=== DATA UNDER STUDY ===
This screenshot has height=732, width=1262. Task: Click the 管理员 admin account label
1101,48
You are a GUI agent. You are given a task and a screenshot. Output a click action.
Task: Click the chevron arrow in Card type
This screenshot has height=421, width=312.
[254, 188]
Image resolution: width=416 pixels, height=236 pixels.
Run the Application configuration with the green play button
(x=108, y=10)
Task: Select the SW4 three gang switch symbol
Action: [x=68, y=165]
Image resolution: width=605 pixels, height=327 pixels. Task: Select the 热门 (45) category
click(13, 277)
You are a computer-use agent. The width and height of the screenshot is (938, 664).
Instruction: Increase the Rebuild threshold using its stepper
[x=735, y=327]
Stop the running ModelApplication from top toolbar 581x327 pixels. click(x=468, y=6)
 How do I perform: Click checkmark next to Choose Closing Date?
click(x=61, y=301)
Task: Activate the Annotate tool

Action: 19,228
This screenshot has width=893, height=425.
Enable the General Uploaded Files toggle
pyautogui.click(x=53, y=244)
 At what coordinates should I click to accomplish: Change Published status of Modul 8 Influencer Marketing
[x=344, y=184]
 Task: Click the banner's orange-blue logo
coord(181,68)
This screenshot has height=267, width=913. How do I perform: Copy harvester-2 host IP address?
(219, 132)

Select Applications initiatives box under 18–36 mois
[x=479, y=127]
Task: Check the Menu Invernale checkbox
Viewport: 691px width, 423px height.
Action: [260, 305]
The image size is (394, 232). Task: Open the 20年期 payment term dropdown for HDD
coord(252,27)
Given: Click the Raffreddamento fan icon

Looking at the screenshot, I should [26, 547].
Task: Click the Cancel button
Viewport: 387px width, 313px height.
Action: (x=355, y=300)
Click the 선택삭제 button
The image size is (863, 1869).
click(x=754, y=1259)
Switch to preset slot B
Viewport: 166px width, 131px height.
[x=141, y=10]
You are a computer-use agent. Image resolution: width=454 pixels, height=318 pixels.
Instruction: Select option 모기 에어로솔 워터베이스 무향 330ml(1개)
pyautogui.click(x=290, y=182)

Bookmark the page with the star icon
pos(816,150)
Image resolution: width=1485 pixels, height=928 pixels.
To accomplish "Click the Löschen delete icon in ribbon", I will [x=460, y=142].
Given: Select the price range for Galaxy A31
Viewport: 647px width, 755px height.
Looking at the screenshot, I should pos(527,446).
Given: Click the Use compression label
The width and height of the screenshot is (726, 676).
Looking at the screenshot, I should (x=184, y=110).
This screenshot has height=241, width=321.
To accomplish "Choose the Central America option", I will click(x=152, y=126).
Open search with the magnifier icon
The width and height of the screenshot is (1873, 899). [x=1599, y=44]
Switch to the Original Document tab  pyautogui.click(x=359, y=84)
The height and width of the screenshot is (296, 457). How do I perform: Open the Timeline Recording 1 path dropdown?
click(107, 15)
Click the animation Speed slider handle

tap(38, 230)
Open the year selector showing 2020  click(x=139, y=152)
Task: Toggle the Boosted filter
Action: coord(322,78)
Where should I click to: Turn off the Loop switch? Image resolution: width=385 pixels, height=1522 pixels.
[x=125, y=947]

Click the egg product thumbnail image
===
** DESCRIPTION OF THE TASK **
Repeat, word for word, the lines from the start of the records to the line that contains "Image resolution: width=416", both of them included, and no others.

** REPLY TO THE EXERCISE **
This screenshot has height=732, width=1262. Task: Click the 管理员 admin account label
1101,48
You are a GUI agent. You are given a task and a screenshot. Output a click action.
Task: Click the chevron arrow in Card type
This screenshot has height=421, width=312.
[254, 188]
Image resolution: width=416 pixels, height=236 pixels.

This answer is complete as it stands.